§ **TEXT PASSAGE**:
§

Okay, so we now know that the purpose primarily recording, apparently to record the rough tracks in the field and then edit and mix down everything in a studio setting as well as for studio use. It also sounds as though you would like some form of virtual soundcheck (playing back a multichannel recording as though it was the group performing) while the live sound aspect actually appears limited to your daughter's folk group.



sounddad said:


> Regarding the output lines, is also something important, as you mention. 2 main output, around 6 AUX outputs, 4 subgroup output lines, It would be nice to have . I don't really need all, but if it could have 8, would be great. (4 for monitoring, 4 for send and receive (I have a Lexicom MX400), 2 for recording in a stereo device (CD)).
> 
> Regarding buses, there is no special requirements, but most of the mixer come with a few that are more than enough for what I will ever need. But since you requested, let's set for a minimum of 6 buses.
> 
> From the console I would need 16 input lines, that support independent phantom power per line.


Perhaps some confusion. Four monitor sends and four effects sends would usually require at least eight aux sends. Those eight aux sends plus four subgroups plus main left/right also seems to mean a minimum of fourteen mix buses are required, sixteen if you want separate mixes for live output and the two channel recording. And apparently along with the 16 mic inputs you would apparently need at least four effects returns plus you might want to account for some other music source(s) for live applications. So now knowing this and your budget that indeed does push you out of many of the ultra-compact mixers.

You might also get deeper into the details. For example, you might want the monitor sends to be before and channel EQ or compression. You may also want to be able to select the recording signals to be before any channel processing. That would require looking in detail at where the aux and FireWire/USB (for recording) signals can be derived in the signal chain. But it can often be such details that may make one product a better choice than another.


It initially sounded as though your daughter was the operator but some of the comments make it sound like she is performing rather than mixing. Who is going to be running the mixer and what is their experience? It's great to have nice tools but a decent sounding mixer used to its maximum may result in better recordings and live sound than a poorly applied great sounding mixer. This also gets into the "easy to use" factor as someone with limited experience with digital consoles and/or mixing in general may find some of the consoles like the DiGiCos a much steeper learning curve.


----------



## sounddad (Jan 27, 2013)

Well Adonkle, you have to help me here, as it is the first time I hear about "Control Surface" what is the difference between Sound Mixer and "Control Surface"?


----------



## sounddad (Jan 27, 2013)

§

§ **INFORMATION SUPPLIED**:
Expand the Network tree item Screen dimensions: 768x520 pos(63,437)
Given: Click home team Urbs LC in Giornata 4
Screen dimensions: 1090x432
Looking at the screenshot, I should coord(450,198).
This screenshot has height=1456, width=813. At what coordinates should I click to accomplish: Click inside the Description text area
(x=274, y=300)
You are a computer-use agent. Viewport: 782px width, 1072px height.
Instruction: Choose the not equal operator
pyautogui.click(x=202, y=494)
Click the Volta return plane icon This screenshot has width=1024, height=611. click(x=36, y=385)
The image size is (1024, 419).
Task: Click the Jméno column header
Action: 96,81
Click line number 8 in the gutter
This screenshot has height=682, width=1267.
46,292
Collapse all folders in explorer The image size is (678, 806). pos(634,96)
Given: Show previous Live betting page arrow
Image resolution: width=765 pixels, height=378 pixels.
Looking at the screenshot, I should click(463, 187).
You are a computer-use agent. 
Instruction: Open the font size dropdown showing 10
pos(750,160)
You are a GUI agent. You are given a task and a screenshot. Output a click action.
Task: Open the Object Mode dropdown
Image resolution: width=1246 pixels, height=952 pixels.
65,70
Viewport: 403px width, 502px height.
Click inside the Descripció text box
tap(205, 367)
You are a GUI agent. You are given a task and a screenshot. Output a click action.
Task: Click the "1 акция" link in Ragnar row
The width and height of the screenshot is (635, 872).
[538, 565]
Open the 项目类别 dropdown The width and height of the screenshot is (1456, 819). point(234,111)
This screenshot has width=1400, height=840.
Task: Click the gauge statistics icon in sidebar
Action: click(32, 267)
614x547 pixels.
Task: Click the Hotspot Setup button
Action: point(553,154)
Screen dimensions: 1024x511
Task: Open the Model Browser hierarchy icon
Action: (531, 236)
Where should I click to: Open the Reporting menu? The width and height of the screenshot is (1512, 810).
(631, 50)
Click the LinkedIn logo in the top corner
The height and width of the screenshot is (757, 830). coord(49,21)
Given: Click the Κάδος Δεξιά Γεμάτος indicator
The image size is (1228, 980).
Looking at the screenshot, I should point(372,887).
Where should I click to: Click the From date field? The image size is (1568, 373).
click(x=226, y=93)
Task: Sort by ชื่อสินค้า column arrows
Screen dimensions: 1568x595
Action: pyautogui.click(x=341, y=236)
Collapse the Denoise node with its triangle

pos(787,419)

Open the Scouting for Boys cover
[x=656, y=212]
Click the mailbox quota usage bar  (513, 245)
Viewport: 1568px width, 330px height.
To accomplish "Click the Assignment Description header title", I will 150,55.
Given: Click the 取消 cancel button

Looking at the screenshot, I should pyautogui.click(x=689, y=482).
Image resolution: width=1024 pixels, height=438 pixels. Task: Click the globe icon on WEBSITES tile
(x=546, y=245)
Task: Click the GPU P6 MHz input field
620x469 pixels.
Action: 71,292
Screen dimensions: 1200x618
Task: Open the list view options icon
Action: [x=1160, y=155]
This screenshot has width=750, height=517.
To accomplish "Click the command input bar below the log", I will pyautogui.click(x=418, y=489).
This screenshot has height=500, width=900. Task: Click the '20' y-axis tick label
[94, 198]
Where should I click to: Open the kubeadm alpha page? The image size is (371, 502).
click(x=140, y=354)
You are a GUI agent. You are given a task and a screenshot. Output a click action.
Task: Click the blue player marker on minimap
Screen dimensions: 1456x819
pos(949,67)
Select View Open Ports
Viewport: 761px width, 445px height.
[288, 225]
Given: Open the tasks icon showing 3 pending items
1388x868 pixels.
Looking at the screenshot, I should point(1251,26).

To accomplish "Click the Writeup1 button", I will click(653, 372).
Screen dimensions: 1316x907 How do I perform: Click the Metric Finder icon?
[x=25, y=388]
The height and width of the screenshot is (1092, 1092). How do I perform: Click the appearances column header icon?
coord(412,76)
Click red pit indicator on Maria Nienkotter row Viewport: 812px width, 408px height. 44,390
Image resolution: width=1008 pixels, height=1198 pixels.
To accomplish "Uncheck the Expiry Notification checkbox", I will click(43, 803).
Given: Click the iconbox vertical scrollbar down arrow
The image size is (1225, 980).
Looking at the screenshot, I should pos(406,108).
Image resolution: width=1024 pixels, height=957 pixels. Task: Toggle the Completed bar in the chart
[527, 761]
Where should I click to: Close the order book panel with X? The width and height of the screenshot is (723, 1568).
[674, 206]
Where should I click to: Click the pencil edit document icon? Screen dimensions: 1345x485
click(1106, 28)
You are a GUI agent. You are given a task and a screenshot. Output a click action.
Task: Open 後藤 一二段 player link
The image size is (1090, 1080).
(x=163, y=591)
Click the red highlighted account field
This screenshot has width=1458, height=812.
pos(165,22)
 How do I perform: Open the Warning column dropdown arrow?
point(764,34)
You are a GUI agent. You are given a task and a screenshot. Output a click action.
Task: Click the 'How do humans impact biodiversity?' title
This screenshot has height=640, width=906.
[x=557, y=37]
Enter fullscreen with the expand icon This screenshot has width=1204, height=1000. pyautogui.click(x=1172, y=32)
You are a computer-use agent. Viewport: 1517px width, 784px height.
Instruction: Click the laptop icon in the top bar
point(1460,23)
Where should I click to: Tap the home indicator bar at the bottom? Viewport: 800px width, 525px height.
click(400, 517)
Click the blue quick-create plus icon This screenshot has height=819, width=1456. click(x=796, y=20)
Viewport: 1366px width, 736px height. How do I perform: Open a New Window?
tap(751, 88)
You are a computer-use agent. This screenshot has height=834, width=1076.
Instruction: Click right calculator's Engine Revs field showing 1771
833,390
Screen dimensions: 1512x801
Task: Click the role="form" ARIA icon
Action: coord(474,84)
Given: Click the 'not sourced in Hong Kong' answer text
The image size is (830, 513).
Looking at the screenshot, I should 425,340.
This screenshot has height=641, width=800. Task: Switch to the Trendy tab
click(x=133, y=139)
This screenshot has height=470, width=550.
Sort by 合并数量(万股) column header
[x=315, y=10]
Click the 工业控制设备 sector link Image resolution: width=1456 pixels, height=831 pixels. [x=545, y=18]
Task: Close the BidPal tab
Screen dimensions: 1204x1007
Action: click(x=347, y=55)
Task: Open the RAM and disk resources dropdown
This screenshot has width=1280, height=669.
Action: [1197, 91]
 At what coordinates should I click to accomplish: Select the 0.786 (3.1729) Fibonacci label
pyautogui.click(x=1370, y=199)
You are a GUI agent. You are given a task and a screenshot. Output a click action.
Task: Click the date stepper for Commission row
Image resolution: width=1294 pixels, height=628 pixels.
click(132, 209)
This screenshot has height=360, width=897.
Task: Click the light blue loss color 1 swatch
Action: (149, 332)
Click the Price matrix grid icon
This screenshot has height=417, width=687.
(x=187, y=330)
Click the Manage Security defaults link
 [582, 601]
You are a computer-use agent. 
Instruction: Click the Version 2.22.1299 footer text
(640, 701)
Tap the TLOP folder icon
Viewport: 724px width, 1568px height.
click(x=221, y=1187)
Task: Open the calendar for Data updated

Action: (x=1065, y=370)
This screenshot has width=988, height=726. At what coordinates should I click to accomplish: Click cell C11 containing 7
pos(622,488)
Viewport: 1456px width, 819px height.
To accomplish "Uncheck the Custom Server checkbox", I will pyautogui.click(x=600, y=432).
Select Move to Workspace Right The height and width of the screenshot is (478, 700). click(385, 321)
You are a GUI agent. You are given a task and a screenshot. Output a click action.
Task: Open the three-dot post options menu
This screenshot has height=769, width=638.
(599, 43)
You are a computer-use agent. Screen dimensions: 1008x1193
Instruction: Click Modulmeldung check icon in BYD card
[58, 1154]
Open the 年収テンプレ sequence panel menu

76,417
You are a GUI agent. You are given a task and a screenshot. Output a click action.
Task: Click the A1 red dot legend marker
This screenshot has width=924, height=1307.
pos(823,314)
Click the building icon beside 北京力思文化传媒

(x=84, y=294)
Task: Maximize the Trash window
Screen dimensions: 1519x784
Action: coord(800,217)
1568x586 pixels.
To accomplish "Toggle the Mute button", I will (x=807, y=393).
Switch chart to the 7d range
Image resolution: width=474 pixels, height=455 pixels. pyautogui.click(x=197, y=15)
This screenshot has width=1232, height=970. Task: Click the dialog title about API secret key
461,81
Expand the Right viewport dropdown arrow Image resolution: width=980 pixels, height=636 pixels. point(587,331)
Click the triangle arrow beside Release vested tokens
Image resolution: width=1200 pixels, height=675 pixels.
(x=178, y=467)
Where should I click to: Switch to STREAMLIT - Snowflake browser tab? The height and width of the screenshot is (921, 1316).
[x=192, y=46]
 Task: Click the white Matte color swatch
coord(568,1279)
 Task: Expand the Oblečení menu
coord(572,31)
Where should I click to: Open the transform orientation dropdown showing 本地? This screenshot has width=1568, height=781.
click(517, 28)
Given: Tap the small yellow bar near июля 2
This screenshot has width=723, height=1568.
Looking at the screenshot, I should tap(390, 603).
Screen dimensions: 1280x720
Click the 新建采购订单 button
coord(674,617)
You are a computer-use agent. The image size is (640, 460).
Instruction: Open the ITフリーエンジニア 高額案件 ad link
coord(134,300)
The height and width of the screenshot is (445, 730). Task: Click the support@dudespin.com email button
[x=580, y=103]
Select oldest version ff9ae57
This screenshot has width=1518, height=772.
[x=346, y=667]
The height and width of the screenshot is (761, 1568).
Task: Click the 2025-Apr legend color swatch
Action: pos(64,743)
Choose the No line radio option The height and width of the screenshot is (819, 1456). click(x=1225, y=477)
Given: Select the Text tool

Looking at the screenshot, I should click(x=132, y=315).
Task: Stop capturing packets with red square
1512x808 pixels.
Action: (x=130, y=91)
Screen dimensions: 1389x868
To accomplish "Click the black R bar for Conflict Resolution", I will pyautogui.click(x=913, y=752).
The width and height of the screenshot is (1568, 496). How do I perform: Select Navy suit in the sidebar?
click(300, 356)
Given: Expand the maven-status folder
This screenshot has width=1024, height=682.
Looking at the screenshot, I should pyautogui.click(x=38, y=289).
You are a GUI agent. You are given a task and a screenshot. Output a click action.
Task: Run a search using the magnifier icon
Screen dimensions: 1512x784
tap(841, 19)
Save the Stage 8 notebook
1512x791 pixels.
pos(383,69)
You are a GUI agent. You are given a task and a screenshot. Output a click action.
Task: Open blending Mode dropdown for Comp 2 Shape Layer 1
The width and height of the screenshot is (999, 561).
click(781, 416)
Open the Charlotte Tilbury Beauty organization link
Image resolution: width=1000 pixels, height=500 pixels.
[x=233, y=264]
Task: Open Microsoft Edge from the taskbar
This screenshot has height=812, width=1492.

§

§ **TASK SET**:
1. In the mixer forum thread, how many input lines does sounddad say the console needs?
2. Quote the mixer forum thread, starting at the words "Okay, so we" and stopping after "daughter's folk group.".
3. Write what comes next in the mixer forum thread, following on from its last line.

§ **RESPONSES PER TASK**:
1. Sixteen input lines, each with independent phantom power.

2.
Okay, so we now know that the purpose primarily recording, apparently to record the rough tracks in the field and then edit and mix down everything in a studio setting as well as for studio use. It also sounds as though you would like some form of virtual soundcheck (playing back a multichannel recording as though it was the group performing) while the live sound aspect actually appears limited to your daughter's folk group.

3.
Here is another great comment. Thanks for your contribution.

museav said:


> Okay, so we now know that the purpose primarily recording, apparently to record the rough tracks in the field and then edit and mix down everything in a studio setting as well as for studio use. It also sounds as though you would like some form of virtual soundcheck (playing back a multichannel recording as though it was the group performing) while the live sound aspect actually appears limited to your daughter's folk group.



This is correct.


museav said:


> You might also get deeper into the details. For example, you might want the monitor sends to be before and channel EQ or compression. You may also want to be able to select the recording signals to be before any channel processing. That would require looking in detail at where the aux and FireWire/USB (for recording) signals can be derived in the signal chain. But it can often be such details that may make one product a better choice than another.




I believe most sound mixers have the capability to route the sound to the firewire from dry or wet channels. So I didn't think this was an issue.


museav said:


> It initially sounded as though your daughter was the operator but some of the comments make it sound like she is performing rather than mixing. Who is going to be running the mixer and what is their experience? It's great to have nice tools but a decent sounding mixer used to its maximum may result in better recordings and live sound than a poorly applied great sounding mixer.



My daughter is a performer, not a sound engineer. They will be using a sound engineer.


museav said:


> This also gets into the "easy to use" factor as someone with limited experience with digital consoles and/or mixing in general may find some of the consoles like the DiGiCos a much steeper learning curve.



Definitely the ease of use is important. For live concerts, if you need to access some function that is embedded in many menus and submenus, it will not work. That is something that Soundcraft Si and Presonus are very good.

Regarding DiGiCos I have no idea which model fits our needs.

Thanks


----------



## AlexDonkle (Jan 27, 2013)

sounddad said:


> Well Adonkle, you have to help me here, as it is the first time I hear about "Control Surface" what is the difference between Sound Mixer and "Control Surface"?



If you've ever used Audacity, Pro Tools, or any other audio editing program you've likely seen "virtual faders" shown on the computer monitor. You can drag these up and down with a mouse to mix songs, and there are also play, pause, fast forward, buttons on the screen as well. A control surface is basically all of those same faders and controls, but built-into a physical sound board in front of you (looks nearly identical to live sound mixing board). The advantage is when you're mixing songs in a studio, riding real faders is commonly faster and easier than mixing with a mouse. 

aldenf made a good point though, that since your primary focus is the live sound recording aspect, the control surface is definitely a secondary priority, and possible to exclude entirely (it's pretty easy to mix using just a mouse and keyboard if you're not on tight deadlines with 40+ tracks to mix on a regular basis.


----------



## museav (Jan 27, 2013)

sounddad said:


> I believe most sound mixers have the capability to route the sound to the firewire from dry or wet channels. So I didn't think this was an issue.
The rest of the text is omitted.